[AIM OF THE EXERCISE] Could you transcribe the entries below exactly, starting at the line that contains "Instruction: Click the 7" and stopping at the last line, without any pictures?

[LISTED RECORDS]
------------------------------------------------

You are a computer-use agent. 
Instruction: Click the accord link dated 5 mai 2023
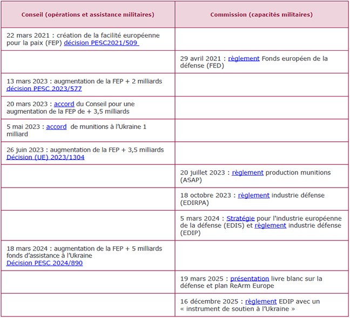(56, 127)
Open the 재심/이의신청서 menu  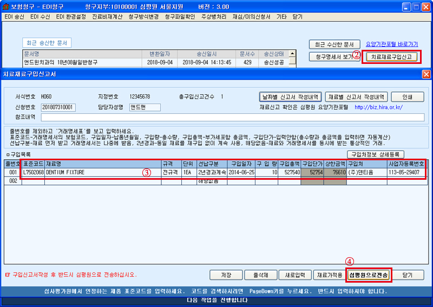coord(250,17)
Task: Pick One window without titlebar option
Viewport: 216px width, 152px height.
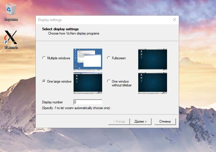Action: (x=109, y=81)
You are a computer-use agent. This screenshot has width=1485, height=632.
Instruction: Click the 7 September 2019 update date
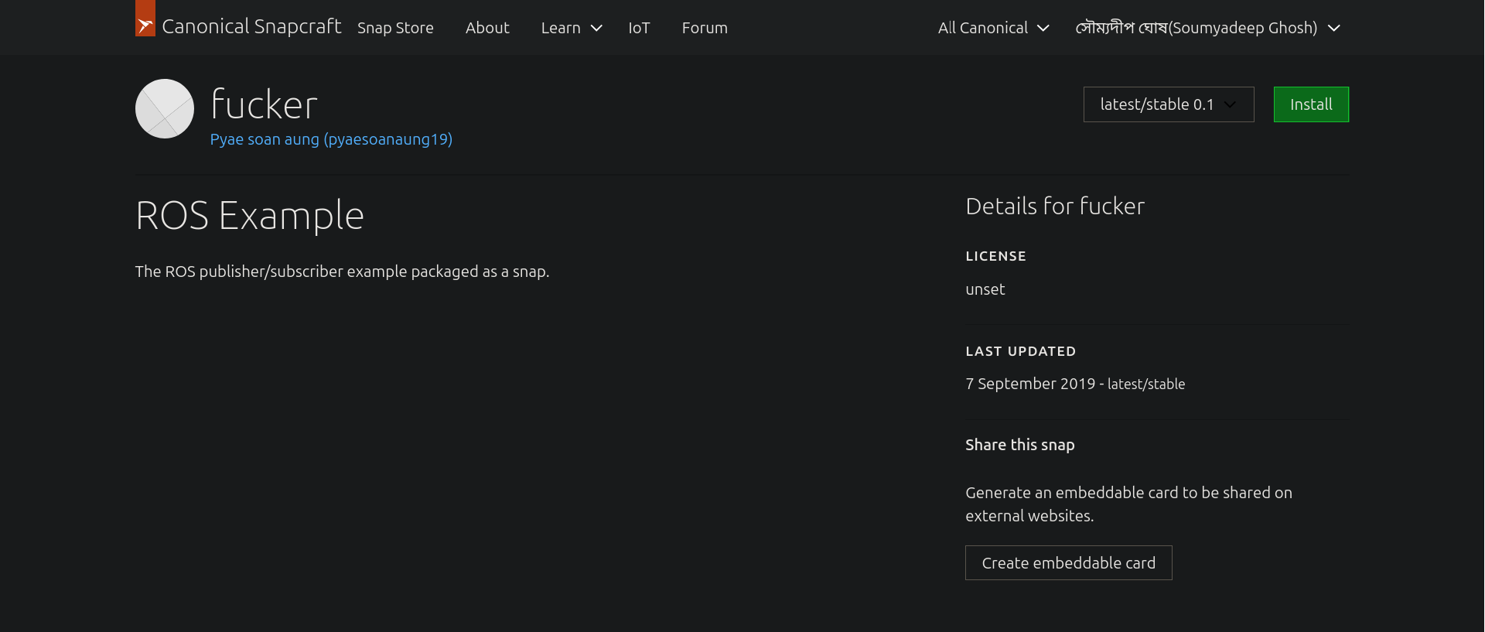(x=1030, y=384)
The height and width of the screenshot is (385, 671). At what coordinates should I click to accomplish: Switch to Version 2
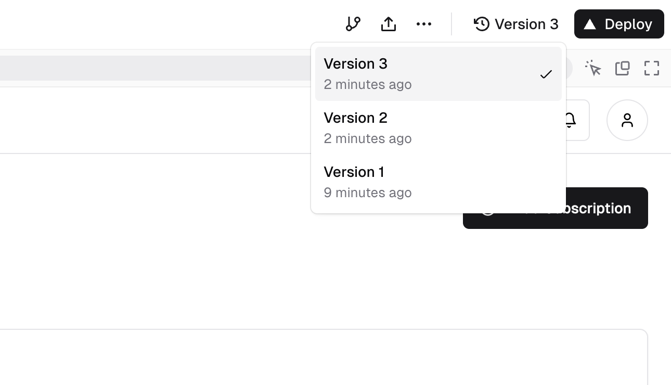(438, 128)
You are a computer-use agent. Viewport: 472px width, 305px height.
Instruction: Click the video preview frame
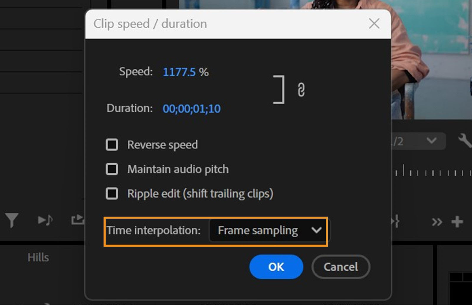pyautogui.click(x=431, y=59)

------------------------------------------------

[WRITTEN SOLUTION]
Instruction: Click the 7 September 2019 update date
(x=1030, y=384)
The height and width of the screenshot is (385, 671). At what coordinates should I click to accomplish: Switch to Version 2
(438, 128)
You are a computer-use agent. Viewport: 472px width, 305px height.
Instruction: Click the video preview frame
pyautogui.click(x=431, y=59)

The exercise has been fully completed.